## WHAT TO PRODUCE:
Give again only what runs from the line with "Where should I click to: Select" to the final line of the entries below, exactly as written and without pictures.

*** RECORDS FOR THE TASK ***

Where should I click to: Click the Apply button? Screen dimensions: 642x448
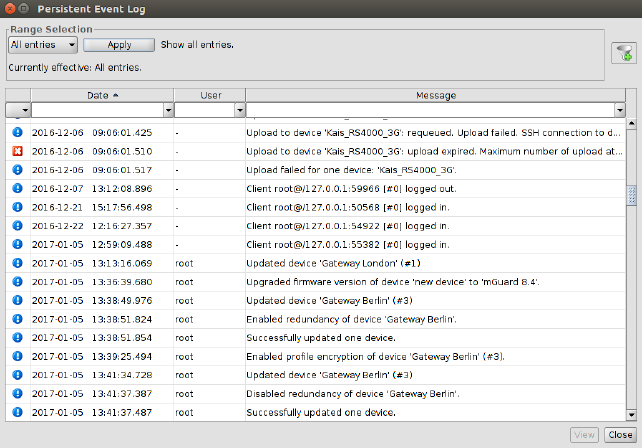click(x=119, y=45)
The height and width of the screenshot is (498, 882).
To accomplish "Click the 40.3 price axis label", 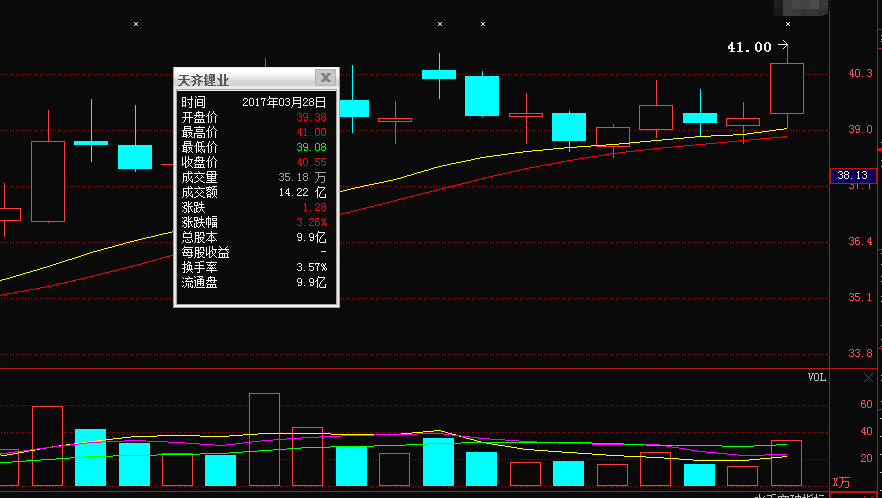I will (860, 74).
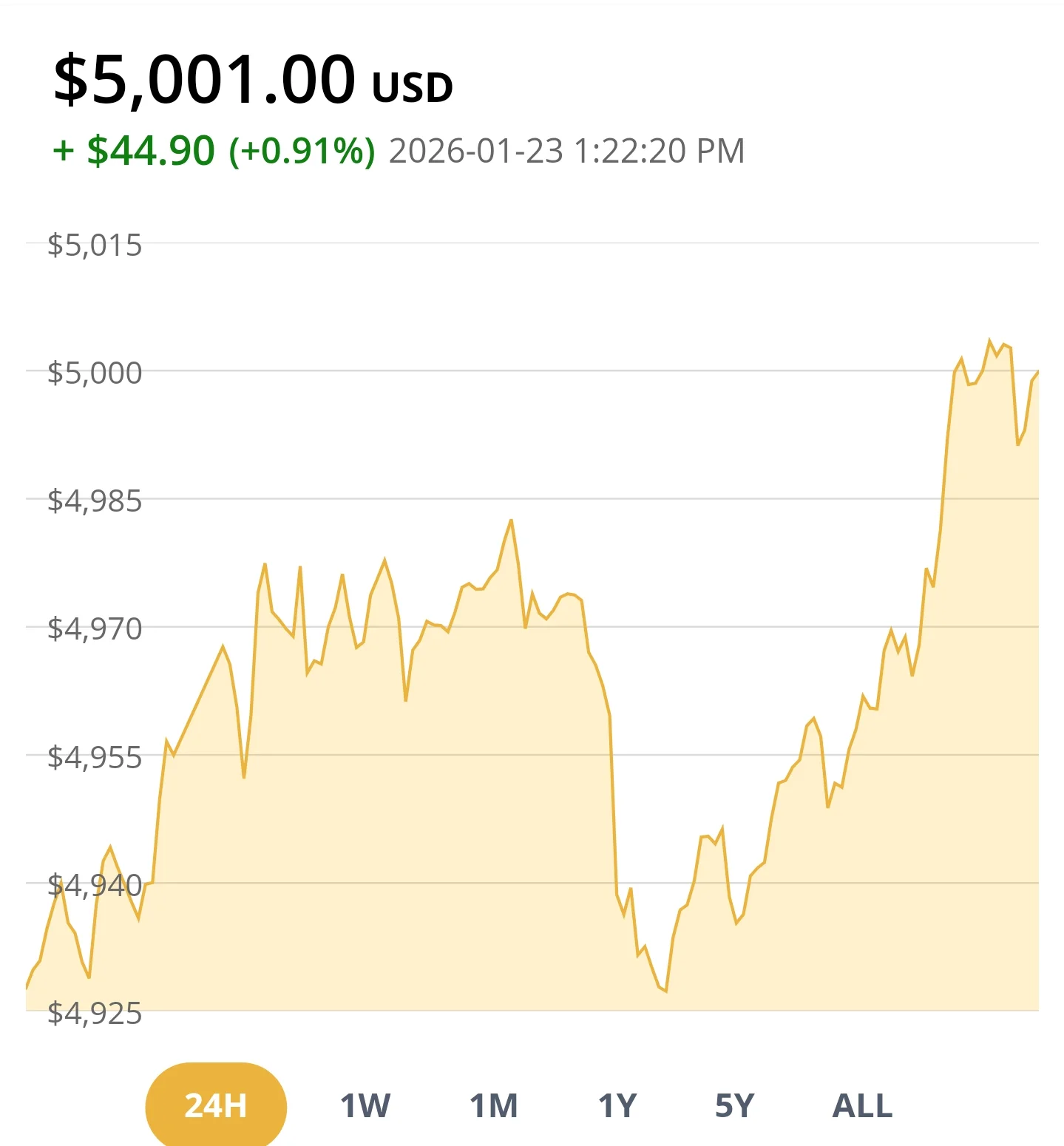Click the USD currency label
The height and width of the screenshot is (1146, 1064).
coord(413,88)
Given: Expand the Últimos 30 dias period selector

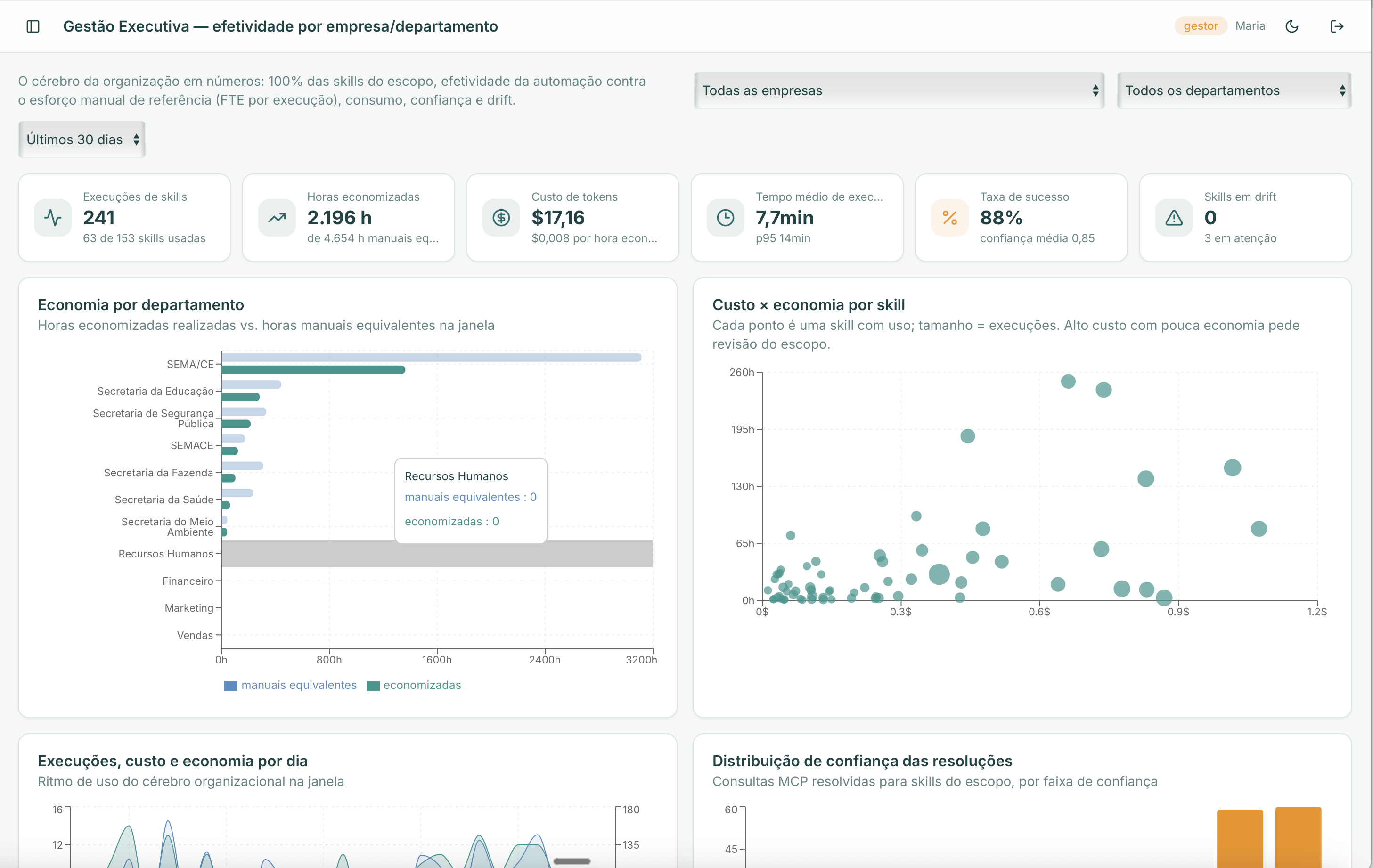Looking at the screenshot, I should (82, 139).
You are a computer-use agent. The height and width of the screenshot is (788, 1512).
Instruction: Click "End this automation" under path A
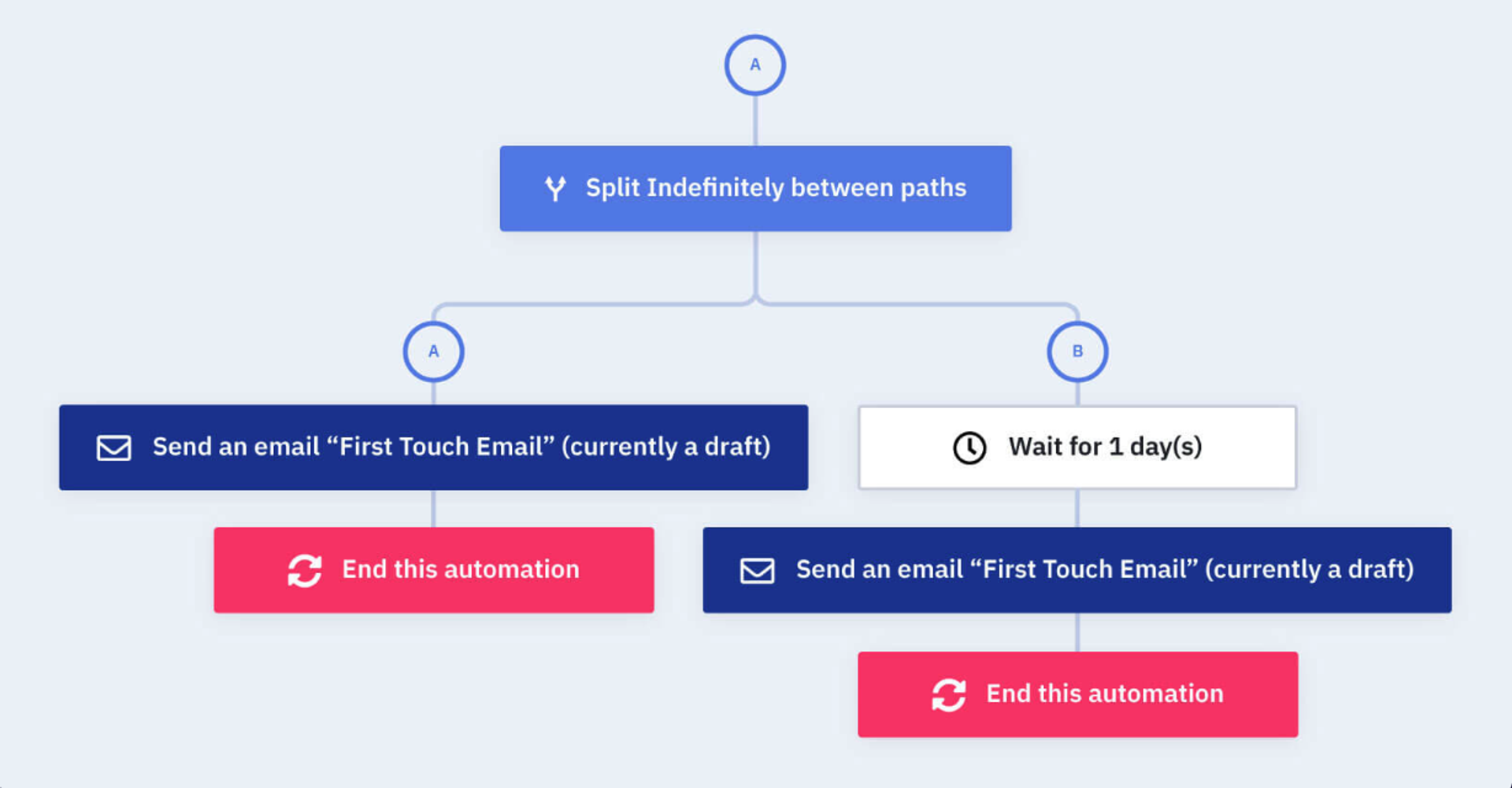pyautogui.click(x=460, y=571)
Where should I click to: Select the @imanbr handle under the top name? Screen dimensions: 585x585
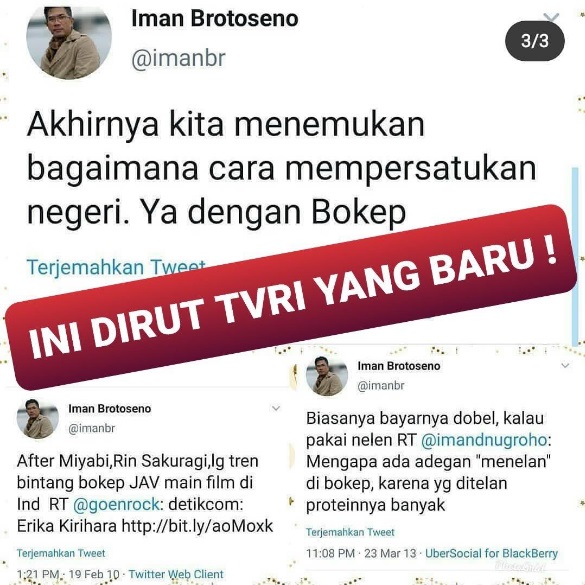point(179,59)
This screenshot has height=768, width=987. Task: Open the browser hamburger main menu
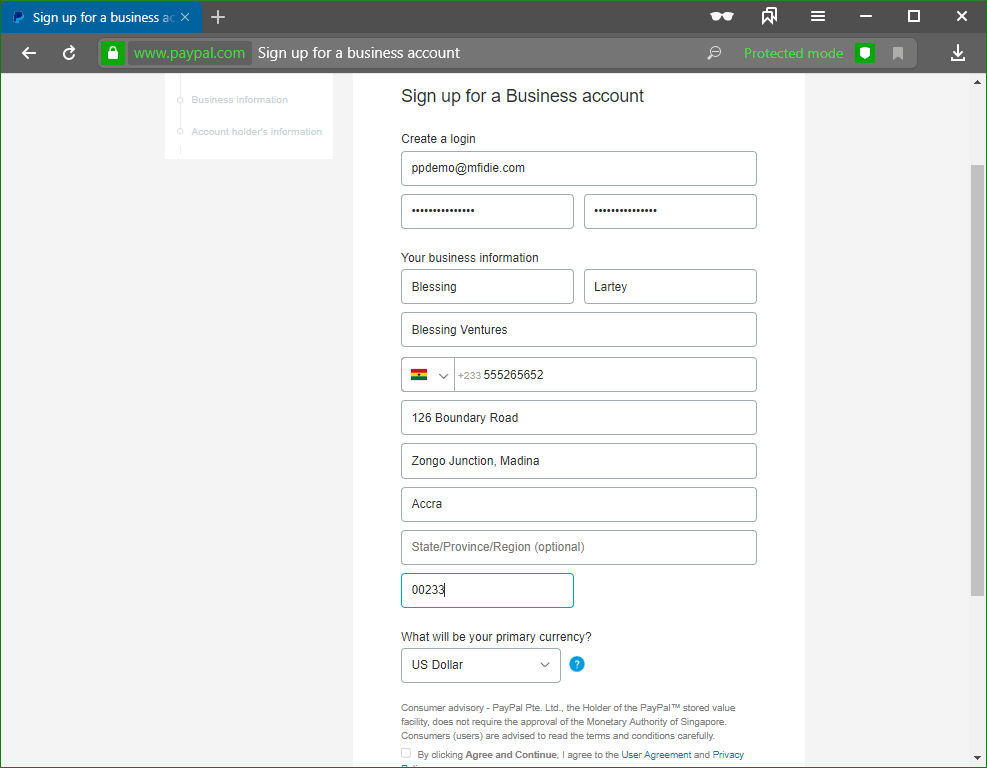[818, 16]
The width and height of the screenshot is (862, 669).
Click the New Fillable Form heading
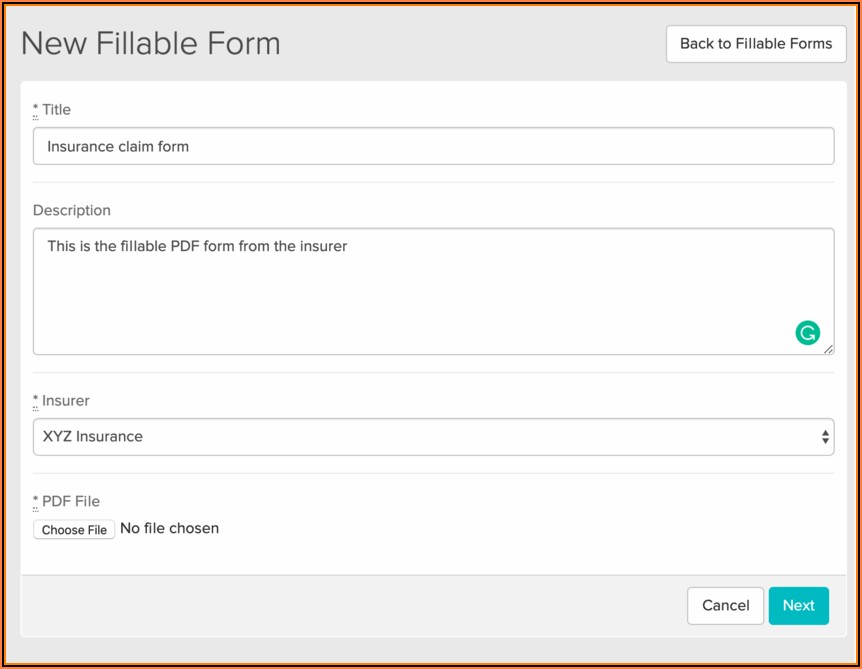(151, 44)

*** End of RECORDS FOR THE TASK ***

## RESULT OF THIS EXERCISE:
Where should I click to: Select the @imanbr handle under the top name? Screen dimensions: 585x585
point(179,59)
This screenshot has height=768, width=987. Task: Open the browser hamburger main menu
[818, 16]
The width and height of the screenshot is (862, 669).
Click the New Fillable Form heading
(151, 44)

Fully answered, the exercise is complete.